Data excerpts
_ _ _

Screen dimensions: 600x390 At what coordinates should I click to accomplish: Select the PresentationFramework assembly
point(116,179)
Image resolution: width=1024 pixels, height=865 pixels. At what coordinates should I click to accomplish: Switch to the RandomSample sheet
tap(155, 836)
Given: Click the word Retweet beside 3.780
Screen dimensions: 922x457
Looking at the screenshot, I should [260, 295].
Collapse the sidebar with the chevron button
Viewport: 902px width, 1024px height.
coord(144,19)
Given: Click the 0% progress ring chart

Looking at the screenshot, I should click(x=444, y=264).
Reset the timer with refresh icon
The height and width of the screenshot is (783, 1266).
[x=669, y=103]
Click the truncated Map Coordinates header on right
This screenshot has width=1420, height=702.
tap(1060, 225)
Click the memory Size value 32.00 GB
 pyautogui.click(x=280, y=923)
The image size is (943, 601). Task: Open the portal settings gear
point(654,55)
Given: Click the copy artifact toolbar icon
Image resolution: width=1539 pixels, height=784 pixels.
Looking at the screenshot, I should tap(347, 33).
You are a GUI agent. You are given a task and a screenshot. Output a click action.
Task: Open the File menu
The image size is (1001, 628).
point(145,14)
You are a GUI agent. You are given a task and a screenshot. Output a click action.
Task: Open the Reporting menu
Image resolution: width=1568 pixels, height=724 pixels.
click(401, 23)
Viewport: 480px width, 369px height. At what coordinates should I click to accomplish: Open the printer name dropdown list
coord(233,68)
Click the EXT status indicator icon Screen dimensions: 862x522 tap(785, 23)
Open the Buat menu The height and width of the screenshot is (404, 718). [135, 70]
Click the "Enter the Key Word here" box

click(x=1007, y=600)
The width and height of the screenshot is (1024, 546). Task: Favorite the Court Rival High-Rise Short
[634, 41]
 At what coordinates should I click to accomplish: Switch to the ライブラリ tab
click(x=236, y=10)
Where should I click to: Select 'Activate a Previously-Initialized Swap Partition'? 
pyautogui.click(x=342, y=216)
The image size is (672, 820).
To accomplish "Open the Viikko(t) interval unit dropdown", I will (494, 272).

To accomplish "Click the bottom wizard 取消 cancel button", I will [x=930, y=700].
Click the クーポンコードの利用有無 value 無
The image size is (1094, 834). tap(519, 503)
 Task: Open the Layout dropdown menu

_ _ _

WHAT THE TASK REQUIRES: When a line of the records holds the word "will", copy that line.

YOUR SOLUTION:
To accomplish "Open the Viikko(t) interval unit dropdown", I will (494, 272).
To accomplish "Click the bottom wizard 取消 cancel button", I will [x=930, y=700].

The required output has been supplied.